Odkrycia promieniowania kosmicznego dokonał austriacki fizyk Wiktor Hess już na początku XX wieku, długo przed nastaniem ery kosmicznej. Podczas swoich badań wykorzystujących loty balonowe zauważył, że jonizacja atmosfery wzrasta wraz z wysokością. Na podstawie uzyskanych wyników, wnioskował, że za wrastającą jonizację odpowiedzialne jest promieniowanie docierające do atmosfery ziemskiej „od góry”, czyli z kosmosu. Jego badania zostały potwierdzone przez amerykańskiego noblistę Roberta Millikana, któremu zawdzięczamy termin „promieniowanie kosmiczne”. [1]

Promieniowanie kosmiczne jest ogólną nazwą na wysokoenergetyczne cząstki takie jak protony, neutrony, elektrony, cząstki alfa i inne cięższe jądra atomów oraz kwanty gamma, które docierają do nas zarówno z odległych rejonów Drogi Mlecznej (a czasem nawet spoza naszej galaktyki), jak i z bliższego otoczenia, gdzie ich źródłem jest nasze Słońce.

Źródła promieniowania kosmicznego: Słońce, czarne dziury, Mgławica Kraba (pulsar), galaktyki aktywne, supernowe oraz inne źródła
źródło grafiki: http://www.isee.nagoya-u.ac.jp/en/pub/nanda/cosmicrays_e.pdf

Szczęśliwie Ziemia otoczona jest wystarczająco grubą warstwą atmosfery, a także dostatecznie silnym polem magnetycznym, aby uchronić jej mieszkańców przed dużymi dawkami niebezpiecznego promieniowania [3]. Niestety statki kosmiczne i satelity wynoszone wysoko poza ochronny płaszcz naszej planety są nieustannie narażone na liczne zagrożenia związane z promieniowaniem kosmicznym.

Zagrożenia te objawiają się w różnoraki sposób, a wszystkich efektów nie sposób opisać w jednym artykule. Systemy elektroniczne są niezwykle czułe zarówno na długotrwałe działanie promieniowania, jak i pojedyncze uderzenia wysokoenergetycznych cząstek. Materiały wykorzystane do budowy statków kosmicznych ulegają stopniowej degradacji, panele słoneczne obniżają swoją sprawność. produkując mniej energii elektrycznej, a instrumenty optyczne cierpią na efekty mętnienia/przyciemniania.

Promieniowanie kosmiczne w przypadku naszego satelity zagraża przede wszystkim jego podsystemom elektronicznym. Efekty jego działania możemy podzielić na dwie kategorie: powolną degradację komponentów związaną z całkowitą pochłoniętą dawką promieniowania (TID), oraz tzw. single event effects (SEE) – zdarzenia spowodowane pojedynczą cząstką uderzającą w struktury półprzewodnikowe elementów elektronicznych. Mówiąc obrazowo – degradację spowodowaną przez TID można porównać do stopniowego zużywania się opony samochodowej pod wpływem tarcia o nawierzchnię, natomiast SEE można postrzegać jako przypadkowe, natychmiastowe przebicie opony podczas jazdy, którego nie sposób przewidzieć.
# # # # #
◆ **Zadanie do rozwiązania**
Na podstawie tekstu o promieniowaniu kosmicznym podaj:
(a) komu zawdzięczamy termin „promieniowanie kosmiczne”;
(b) jakie dwie cechy Ziemi chronią jej mieszkańców przed dużymi dawkami niebezpiecznego promieniowania;
(c) do czego porównano degradację spowodowaną przez TID.

(Wpisy lokalizacji elementów ekranu)
# # # # #
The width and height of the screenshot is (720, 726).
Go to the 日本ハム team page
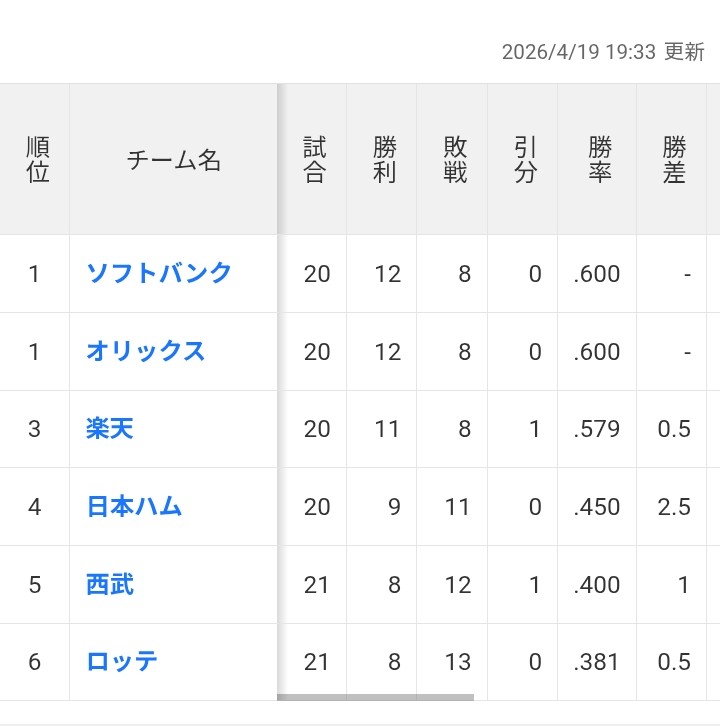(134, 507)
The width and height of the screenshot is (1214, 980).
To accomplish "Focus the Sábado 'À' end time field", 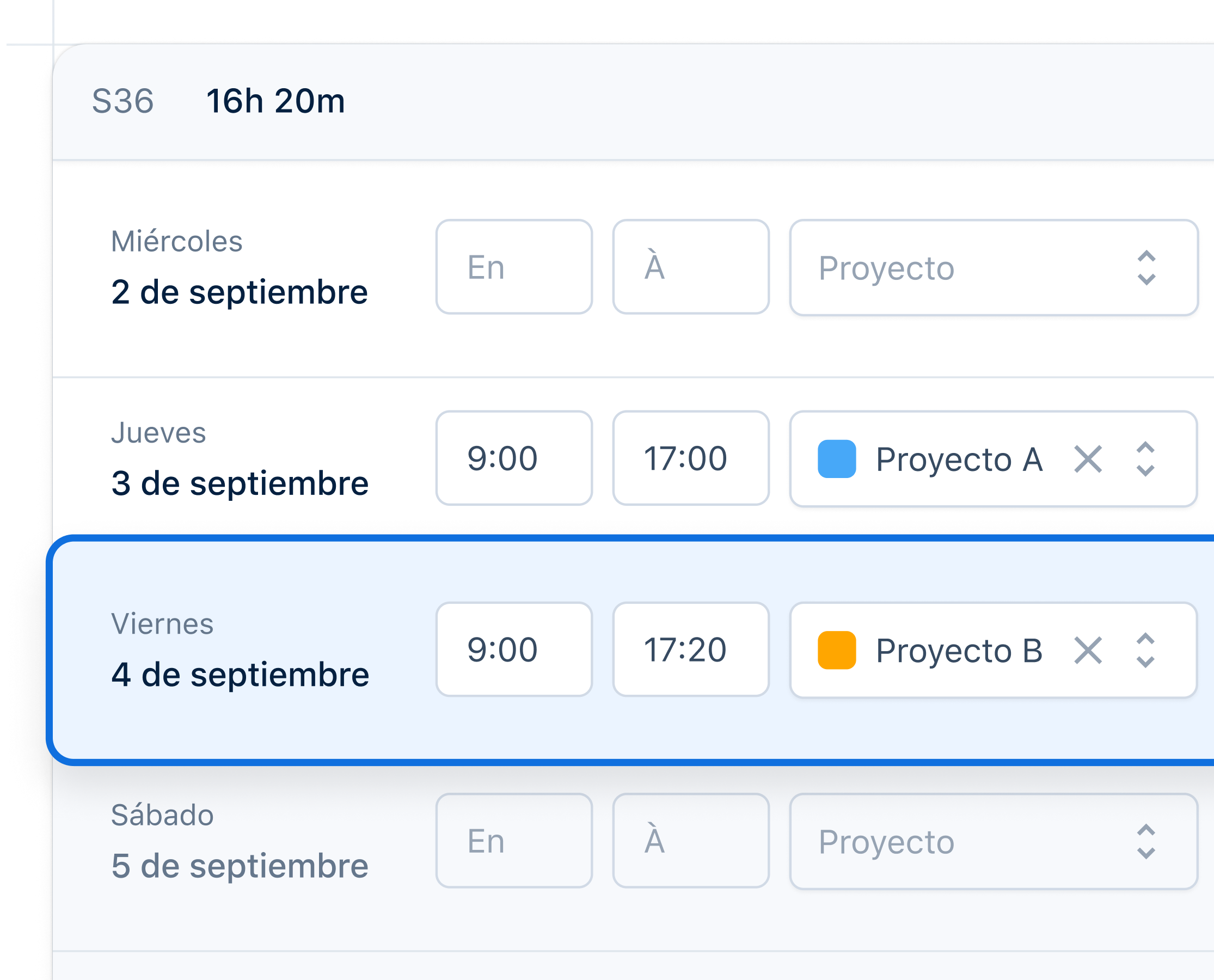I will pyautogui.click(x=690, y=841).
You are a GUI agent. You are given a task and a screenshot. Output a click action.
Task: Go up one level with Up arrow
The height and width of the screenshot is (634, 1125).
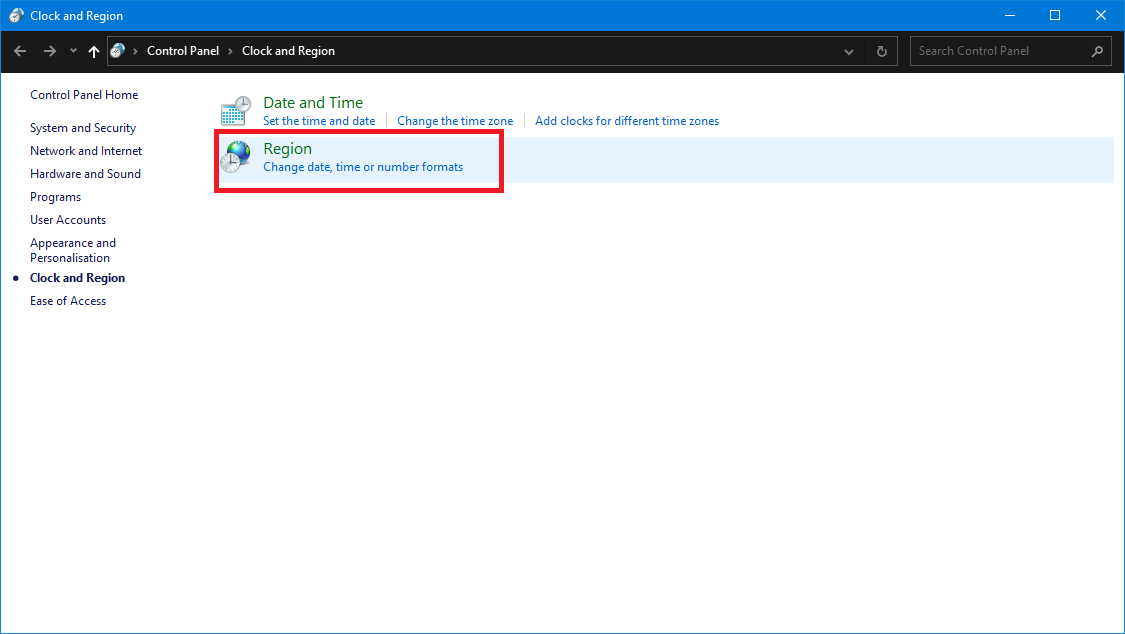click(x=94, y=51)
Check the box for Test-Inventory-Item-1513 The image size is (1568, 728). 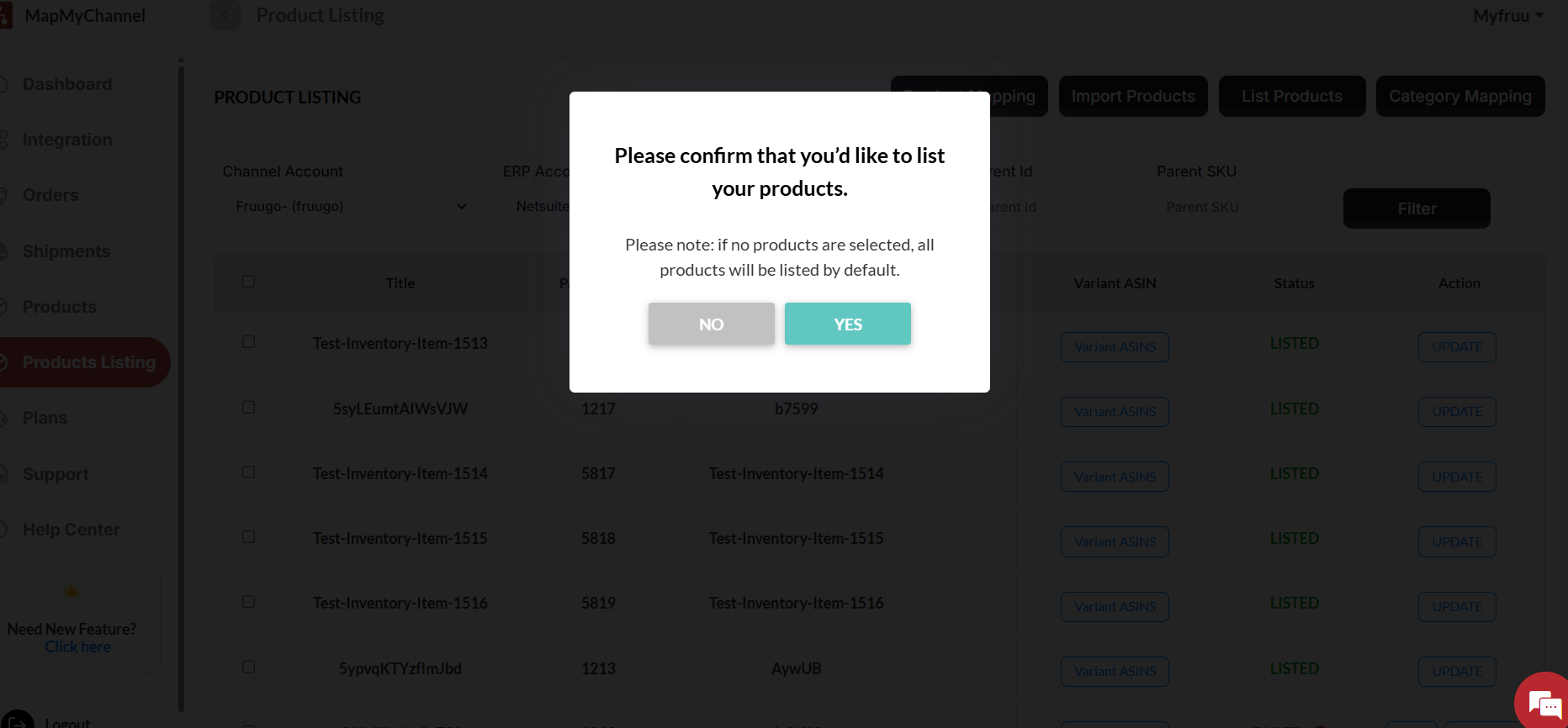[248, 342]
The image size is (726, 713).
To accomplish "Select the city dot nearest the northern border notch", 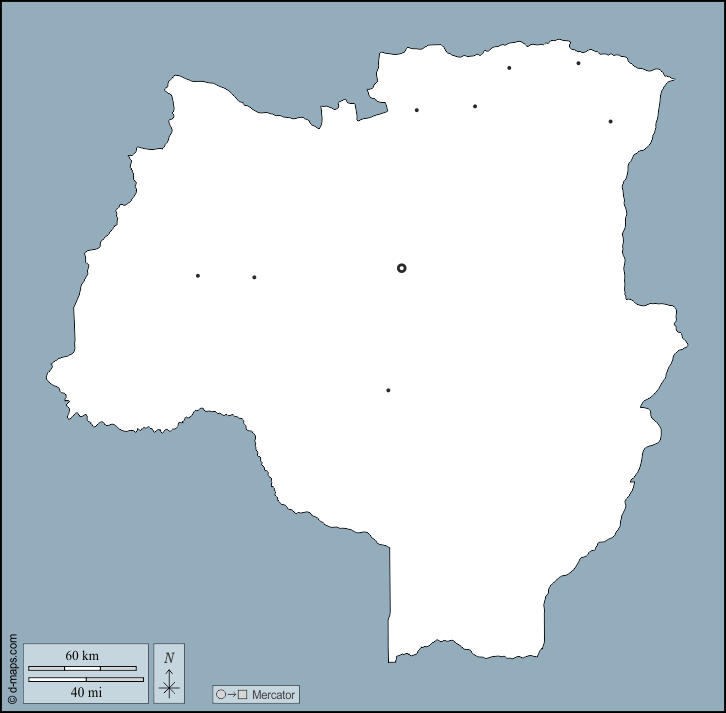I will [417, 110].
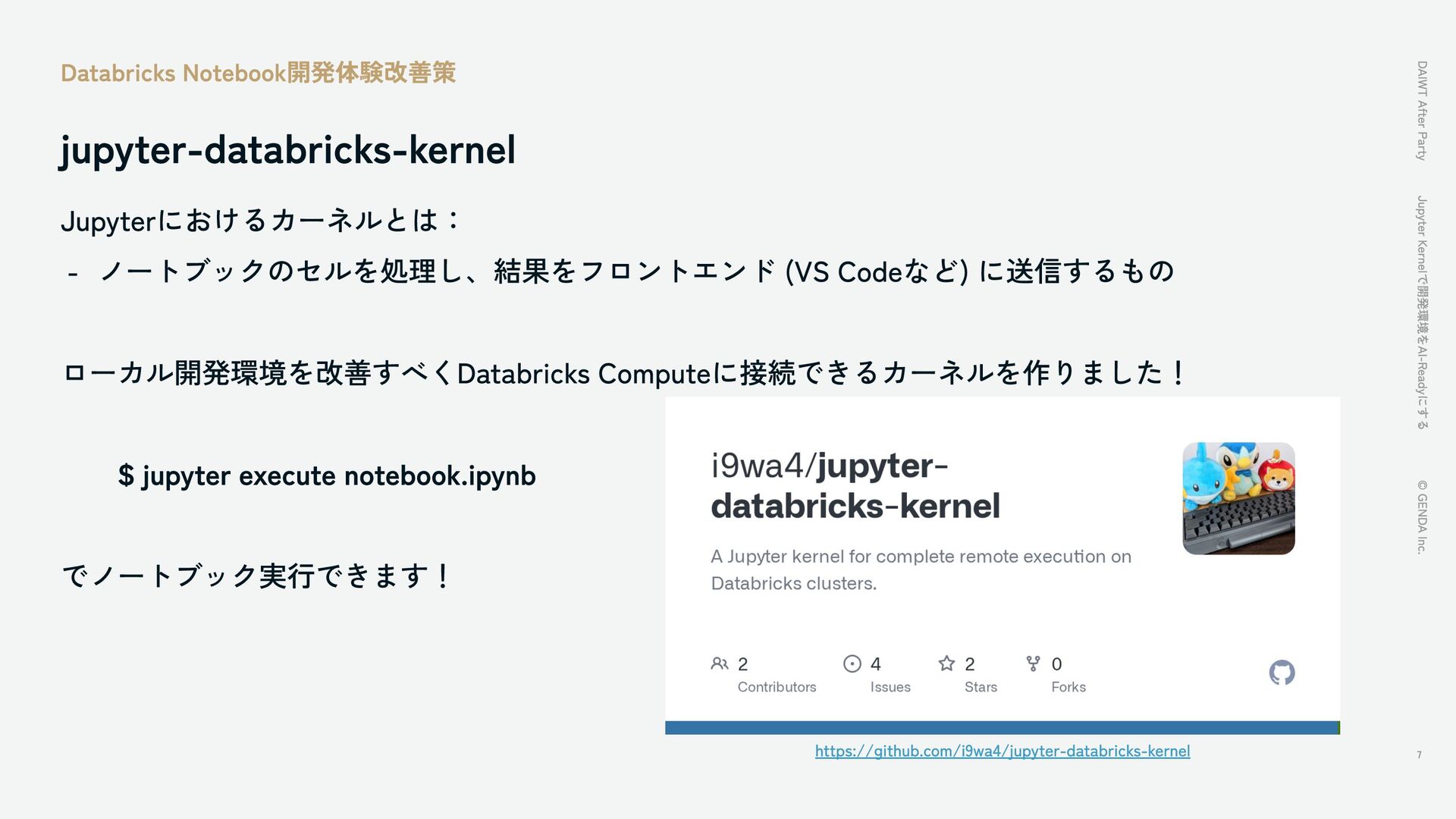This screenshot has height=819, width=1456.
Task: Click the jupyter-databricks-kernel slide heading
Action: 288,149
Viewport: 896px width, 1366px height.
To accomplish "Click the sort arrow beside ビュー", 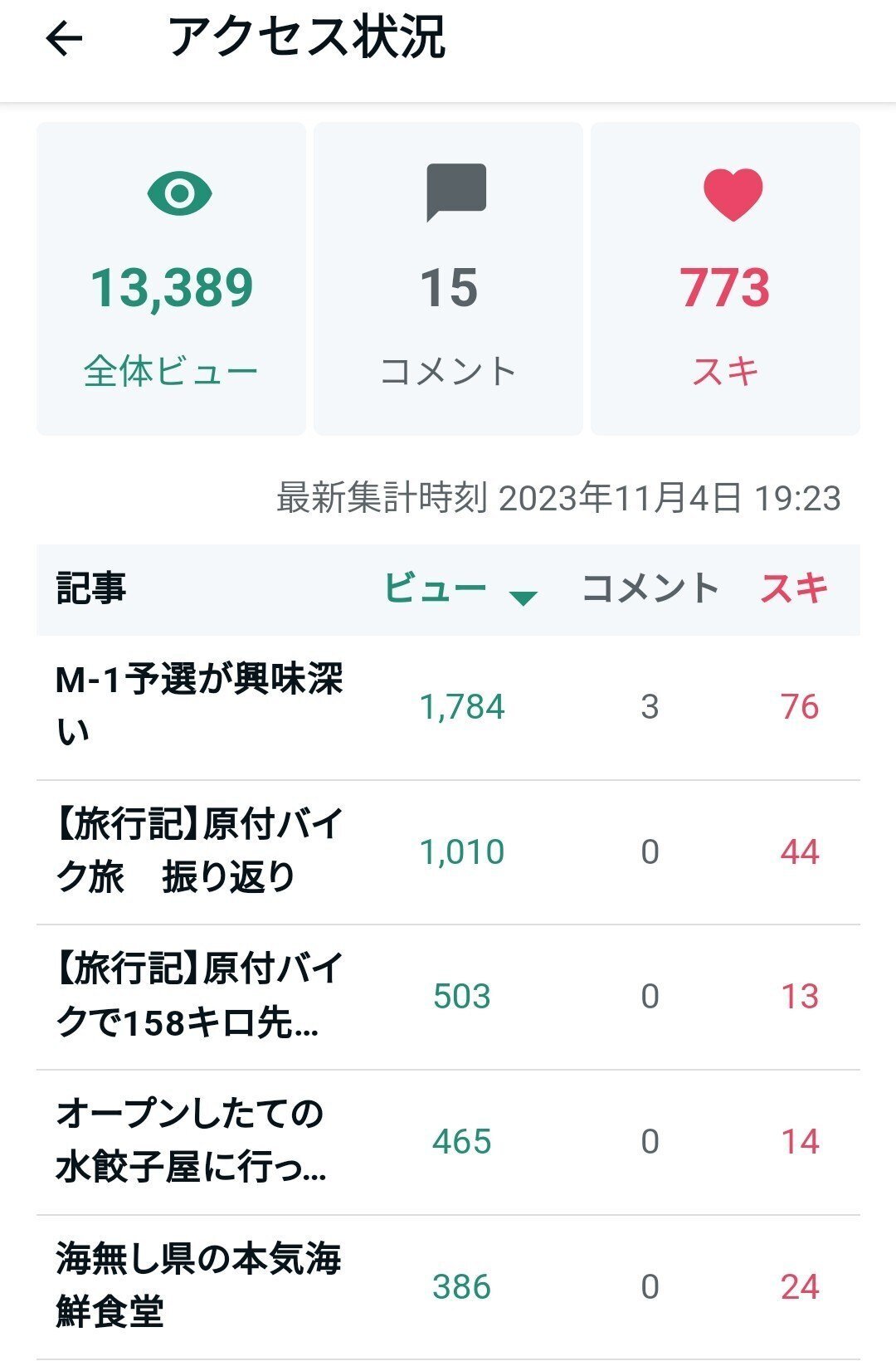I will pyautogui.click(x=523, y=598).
# # # # #
◆ **Odpowiedź**
(a) Amerykańskiemu nobliście Robertowi Millikanowi.
(b) Wystarczająco gruba warstwa atmosfery oraz dostatecznie silne pole magnetyczne.
(c) Do stopniowego zużywania się opony samochodowej pod wpływem tarcia o nawierzchnię.